Only the lines holding "date" are wanted. Copy every one from the records below.

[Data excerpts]

============================================================

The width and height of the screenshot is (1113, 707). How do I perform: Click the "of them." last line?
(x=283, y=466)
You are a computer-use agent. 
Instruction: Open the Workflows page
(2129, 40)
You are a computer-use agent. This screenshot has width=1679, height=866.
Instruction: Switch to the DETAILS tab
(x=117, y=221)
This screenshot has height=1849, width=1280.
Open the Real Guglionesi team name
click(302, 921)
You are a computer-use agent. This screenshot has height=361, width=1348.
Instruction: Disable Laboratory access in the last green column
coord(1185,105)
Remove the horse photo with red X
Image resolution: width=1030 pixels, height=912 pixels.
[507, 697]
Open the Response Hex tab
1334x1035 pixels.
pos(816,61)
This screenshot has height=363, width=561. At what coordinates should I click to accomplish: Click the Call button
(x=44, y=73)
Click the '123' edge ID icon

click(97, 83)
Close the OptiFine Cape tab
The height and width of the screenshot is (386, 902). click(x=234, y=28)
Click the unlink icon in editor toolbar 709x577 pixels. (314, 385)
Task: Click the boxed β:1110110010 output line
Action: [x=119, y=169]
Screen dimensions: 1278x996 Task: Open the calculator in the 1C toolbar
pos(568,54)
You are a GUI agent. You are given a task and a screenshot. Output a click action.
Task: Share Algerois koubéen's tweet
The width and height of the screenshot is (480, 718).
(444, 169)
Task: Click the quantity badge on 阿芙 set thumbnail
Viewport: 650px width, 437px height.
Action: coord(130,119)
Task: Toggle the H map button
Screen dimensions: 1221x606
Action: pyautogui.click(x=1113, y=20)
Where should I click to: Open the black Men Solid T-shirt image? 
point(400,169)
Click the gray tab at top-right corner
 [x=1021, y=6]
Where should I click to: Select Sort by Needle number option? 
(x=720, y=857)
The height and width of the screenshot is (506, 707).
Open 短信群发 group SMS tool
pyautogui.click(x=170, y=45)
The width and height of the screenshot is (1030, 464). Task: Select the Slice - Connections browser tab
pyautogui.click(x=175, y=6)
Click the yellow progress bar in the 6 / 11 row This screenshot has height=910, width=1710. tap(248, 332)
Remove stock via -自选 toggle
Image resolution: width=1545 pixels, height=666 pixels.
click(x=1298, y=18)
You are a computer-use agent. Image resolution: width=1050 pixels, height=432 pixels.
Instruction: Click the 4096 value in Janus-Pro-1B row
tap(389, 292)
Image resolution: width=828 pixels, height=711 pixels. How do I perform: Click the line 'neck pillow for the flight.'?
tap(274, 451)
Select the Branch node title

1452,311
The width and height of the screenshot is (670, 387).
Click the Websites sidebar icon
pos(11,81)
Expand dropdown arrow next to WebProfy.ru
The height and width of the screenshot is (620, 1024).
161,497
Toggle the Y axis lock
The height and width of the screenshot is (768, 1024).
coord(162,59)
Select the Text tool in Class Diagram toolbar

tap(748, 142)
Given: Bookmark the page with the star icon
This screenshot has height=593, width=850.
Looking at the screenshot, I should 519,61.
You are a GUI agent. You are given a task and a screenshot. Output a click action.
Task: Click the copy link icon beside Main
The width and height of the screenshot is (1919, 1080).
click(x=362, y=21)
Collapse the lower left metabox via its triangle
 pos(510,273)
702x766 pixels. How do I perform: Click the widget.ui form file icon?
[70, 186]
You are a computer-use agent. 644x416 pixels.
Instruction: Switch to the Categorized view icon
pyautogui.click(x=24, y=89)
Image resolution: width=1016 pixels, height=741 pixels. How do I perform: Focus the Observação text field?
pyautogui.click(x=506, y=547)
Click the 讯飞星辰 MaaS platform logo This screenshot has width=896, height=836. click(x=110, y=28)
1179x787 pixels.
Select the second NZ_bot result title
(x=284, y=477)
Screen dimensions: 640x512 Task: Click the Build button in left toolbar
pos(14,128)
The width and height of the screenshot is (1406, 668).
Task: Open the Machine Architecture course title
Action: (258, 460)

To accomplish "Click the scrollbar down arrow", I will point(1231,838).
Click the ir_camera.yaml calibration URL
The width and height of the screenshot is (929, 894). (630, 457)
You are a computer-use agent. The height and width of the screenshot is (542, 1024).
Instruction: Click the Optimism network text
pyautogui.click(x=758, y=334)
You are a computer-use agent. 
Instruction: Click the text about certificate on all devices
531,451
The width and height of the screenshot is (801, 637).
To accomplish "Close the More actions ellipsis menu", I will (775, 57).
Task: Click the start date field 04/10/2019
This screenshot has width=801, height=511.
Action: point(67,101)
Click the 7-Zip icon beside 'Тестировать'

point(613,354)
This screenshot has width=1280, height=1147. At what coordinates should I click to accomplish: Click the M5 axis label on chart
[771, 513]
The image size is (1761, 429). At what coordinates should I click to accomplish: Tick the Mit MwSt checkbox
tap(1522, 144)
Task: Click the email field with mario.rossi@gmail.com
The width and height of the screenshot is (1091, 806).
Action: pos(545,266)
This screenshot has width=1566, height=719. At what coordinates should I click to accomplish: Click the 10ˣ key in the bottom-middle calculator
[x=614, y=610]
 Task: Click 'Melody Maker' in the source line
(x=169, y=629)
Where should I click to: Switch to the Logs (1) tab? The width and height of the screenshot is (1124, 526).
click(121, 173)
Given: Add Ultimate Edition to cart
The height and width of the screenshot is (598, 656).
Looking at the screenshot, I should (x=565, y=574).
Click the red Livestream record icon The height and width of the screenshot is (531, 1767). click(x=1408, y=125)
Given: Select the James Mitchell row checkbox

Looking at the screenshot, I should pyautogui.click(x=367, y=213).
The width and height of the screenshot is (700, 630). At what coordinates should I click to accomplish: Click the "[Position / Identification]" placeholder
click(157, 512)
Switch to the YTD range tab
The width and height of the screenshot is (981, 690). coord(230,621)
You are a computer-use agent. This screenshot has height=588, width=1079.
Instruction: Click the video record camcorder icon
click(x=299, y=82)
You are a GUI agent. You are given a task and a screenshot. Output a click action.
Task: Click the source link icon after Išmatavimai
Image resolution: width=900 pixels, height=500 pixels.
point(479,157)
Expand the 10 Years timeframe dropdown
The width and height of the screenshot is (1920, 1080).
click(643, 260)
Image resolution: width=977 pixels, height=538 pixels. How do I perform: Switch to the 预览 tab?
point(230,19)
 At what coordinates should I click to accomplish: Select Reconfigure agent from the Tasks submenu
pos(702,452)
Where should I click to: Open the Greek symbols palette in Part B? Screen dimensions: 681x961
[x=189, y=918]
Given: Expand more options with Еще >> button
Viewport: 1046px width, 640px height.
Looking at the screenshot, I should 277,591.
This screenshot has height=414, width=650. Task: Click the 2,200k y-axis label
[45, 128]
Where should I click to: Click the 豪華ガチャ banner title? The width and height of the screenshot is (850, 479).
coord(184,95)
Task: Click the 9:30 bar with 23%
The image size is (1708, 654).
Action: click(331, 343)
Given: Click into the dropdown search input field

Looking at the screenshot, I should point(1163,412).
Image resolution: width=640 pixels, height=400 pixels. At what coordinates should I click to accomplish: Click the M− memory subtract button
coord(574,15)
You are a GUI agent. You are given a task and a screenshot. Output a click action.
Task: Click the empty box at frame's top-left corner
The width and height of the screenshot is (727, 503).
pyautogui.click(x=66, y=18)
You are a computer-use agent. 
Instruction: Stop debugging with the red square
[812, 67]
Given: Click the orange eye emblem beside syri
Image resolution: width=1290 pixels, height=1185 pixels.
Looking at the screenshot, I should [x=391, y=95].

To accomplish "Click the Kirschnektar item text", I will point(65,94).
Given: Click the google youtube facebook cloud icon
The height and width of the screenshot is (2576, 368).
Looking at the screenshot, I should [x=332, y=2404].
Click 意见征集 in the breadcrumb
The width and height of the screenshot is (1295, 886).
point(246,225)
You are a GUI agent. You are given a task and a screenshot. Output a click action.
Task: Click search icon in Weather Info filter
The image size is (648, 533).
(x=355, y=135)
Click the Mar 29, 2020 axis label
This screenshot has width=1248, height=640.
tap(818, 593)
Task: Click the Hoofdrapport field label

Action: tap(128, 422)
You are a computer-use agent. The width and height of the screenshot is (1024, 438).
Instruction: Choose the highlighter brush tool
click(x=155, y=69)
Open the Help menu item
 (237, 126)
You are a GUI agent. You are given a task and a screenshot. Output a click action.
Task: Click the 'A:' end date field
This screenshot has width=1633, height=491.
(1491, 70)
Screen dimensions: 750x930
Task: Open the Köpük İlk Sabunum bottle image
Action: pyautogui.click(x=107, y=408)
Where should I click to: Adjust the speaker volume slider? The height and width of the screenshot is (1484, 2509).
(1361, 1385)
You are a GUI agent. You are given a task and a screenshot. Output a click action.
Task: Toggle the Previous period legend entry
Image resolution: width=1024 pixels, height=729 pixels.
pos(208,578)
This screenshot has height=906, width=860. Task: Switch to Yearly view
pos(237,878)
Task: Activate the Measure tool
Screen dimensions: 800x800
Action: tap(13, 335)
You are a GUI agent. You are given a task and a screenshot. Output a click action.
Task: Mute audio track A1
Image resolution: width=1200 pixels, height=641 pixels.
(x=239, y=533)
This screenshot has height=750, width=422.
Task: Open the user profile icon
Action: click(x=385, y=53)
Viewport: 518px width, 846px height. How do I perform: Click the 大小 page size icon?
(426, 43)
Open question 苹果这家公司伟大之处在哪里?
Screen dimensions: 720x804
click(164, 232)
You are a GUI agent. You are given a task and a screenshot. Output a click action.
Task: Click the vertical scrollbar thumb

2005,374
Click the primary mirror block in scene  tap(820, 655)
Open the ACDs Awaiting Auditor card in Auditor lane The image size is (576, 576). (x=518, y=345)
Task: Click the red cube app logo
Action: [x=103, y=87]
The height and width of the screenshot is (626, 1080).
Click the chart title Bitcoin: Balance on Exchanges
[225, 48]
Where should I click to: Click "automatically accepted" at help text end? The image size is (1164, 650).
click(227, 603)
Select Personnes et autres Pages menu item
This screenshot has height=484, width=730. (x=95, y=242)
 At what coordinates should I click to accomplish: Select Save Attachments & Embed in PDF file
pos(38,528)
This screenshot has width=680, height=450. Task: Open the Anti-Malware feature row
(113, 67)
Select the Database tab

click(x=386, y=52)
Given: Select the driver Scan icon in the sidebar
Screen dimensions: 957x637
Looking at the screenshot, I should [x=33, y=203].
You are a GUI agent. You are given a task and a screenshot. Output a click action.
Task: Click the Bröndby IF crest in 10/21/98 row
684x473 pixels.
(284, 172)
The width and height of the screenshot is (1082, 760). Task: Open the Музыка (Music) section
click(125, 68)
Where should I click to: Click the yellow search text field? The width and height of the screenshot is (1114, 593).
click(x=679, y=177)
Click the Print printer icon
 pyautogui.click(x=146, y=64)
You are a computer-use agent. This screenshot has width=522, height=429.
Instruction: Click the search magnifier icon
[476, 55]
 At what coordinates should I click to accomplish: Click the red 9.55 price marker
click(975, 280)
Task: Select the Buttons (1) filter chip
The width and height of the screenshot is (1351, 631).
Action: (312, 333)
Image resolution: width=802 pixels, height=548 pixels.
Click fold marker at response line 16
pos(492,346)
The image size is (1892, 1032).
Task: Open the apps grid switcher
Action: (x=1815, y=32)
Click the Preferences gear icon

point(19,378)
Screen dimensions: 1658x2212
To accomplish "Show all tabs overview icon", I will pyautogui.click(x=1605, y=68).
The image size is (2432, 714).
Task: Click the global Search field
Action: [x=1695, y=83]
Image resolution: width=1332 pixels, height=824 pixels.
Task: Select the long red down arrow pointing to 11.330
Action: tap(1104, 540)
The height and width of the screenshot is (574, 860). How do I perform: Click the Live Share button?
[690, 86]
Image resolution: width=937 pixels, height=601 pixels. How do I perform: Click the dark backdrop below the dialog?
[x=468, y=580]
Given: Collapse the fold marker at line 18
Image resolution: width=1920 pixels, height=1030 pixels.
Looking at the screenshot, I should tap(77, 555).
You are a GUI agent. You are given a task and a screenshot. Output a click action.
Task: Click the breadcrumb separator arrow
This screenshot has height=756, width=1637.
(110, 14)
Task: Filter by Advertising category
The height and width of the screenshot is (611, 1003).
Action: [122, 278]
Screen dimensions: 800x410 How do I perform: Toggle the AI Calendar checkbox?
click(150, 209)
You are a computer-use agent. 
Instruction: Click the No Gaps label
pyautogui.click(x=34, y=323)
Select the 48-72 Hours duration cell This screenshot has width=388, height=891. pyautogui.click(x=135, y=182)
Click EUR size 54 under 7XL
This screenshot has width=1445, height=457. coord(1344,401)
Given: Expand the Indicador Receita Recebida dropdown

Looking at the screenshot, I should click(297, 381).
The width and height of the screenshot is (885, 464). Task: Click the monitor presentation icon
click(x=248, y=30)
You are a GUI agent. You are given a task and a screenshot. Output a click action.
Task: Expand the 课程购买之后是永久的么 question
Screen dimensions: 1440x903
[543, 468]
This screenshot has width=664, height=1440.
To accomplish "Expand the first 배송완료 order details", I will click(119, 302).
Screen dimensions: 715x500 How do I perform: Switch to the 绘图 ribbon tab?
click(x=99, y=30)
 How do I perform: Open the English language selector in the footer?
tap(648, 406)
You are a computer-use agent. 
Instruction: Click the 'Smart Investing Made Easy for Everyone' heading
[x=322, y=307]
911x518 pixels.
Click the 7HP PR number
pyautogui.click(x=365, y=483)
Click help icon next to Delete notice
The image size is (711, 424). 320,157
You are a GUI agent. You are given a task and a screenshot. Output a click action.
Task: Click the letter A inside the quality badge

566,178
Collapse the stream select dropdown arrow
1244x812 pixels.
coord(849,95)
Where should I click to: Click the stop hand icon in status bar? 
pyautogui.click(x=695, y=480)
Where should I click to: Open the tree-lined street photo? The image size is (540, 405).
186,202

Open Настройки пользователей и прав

============================================================

Result for this exercise:
Task: Click the start date field 04/10/2019
Task: Click the 'A:' end date field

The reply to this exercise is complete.